### Attention Mechanisms
In this notebook, we will sequentially implement different variants of attention mechanisms. These variants will build on each other, with the goal of finally creating a compact, efficient implementation of an attention mechanism, which we can then plug into our LLM architecture.

**Simple Self-Attention**: Introduce the broader idea behind attention.

**Self-Attention**: Trainable weights that forms the basis of the mechanisms used in LLMs.

**Causal Attention**: A self-attention variant allowing a model to consider only previous and current inputs in a sequence, ensuring temporal order during text generation.

**Multi-head Attention**: A self-attention and causal attension extension, which enables the model to simultaneously attend to information from different representation subspaces.

#### Why Attention?
In machine translation, it is not possible to merely translate word by word. The translation process requires contextual understandng and grammatical alignment.

- "Kannst du mir helfen diesen Satz zu uebersetzen" should not be translated to "Can you me help this sentence to translate", but rather to "Can you help me translate this sentence".
- Certain words require access to words appearing before or later in the original sentence. For instance, the verb "to translate" should be used in the context of "this sentence", and not independently.

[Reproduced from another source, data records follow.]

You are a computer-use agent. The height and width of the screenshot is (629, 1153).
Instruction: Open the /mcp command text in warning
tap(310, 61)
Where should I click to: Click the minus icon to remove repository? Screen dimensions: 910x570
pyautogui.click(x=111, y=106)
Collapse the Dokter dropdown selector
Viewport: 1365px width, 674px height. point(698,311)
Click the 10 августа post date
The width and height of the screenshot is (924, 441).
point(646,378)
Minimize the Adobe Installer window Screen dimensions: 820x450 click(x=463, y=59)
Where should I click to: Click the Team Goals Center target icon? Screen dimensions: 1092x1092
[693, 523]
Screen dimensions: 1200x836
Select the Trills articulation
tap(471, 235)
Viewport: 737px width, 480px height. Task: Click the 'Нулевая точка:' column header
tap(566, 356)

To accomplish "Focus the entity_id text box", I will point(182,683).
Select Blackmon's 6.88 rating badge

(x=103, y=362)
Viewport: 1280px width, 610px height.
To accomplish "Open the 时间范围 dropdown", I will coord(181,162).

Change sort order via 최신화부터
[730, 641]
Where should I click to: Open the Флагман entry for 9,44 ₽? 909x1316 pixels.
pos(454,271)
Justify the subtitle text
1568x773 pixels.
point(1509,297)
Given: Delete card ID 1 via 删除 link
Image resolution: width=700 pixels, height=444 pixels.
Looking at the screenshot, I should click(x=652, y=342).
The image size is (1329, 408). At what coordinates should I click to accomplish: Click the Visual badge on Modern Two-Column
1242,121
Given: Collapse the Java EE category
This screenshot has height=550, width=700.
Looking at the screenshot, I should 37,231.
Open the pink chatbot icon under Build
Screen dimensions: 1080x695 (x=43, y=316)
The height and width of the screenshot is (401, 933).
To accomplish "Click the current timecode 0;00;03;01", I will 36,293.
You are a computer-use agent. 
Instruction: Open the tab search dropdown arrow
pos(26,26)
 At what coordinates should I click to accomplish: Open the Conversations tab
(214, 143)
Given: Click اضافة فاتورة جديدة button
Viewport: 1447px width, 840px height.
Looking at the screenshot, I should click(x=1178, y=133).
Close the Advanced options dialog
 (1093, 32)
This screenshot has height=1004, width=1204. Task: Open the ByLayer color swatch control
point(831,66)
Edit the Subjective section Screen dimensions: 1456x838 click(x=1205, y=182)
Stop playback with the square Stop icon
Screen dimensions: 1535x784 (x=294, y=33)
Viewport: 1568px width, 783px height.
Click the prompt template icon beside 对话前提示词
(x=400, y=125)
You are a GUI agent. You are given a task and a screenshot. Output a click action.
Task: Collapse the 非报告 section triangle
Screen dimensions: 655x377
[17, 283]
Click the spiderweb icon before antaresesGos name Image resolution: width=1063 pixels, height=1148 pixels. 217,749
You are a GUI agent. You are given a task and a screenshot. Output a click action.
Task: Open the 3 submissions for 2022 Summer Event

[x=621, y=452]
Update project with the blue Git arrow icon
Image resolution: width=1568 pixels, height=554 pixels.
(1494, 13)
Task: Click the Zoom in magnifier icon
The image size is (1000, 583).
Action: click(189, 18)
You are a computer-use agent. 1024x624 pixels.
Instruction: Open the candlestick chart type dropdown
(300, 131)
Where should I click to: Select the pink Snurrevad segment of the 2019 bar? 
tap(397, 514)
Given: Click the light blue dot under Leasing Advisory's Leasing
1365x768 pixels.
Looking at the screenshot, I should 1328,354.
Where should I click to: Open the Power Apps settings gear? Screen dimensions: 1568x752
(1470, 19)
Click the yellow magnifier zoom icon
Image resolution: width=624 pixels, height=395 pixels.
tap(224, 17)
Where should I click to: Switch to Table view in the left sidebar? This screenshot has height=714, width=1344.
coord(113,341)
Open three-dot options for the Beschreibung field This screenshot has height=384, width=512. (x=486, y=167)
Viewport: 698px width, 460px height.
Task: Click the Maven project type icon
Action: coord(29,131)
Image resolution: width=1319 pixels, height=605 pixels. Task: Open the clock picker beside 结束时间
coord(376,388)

Typically, to overcome this challenge, deep neural networks with two submodules are used:

- **encoder**: first read in and process the entire text (already done in the `preprocessing.ipynb` notebook).

- **decoder**: produces the translated text.

Pre-LLM architectures typically involved recurrent neural networks, a type of neural network where outputs from previous steps are fed as inputs to the current step, making them well-suited for sequential data. In this many-to-one RNN architecture, the input text is fed token by token into the encoder, which processes it sequentially. The terminal state of the encoder is a memory cell, known as the hidden state, which encodes the entire input. This hidden state is then fed to a decoder that would then generate the translated sentence, word by word, one word at a time.

- While the encoder is many-to-one, the decoder is a one-to-many architecture, since the hidden state is passed at every step of the decoding process.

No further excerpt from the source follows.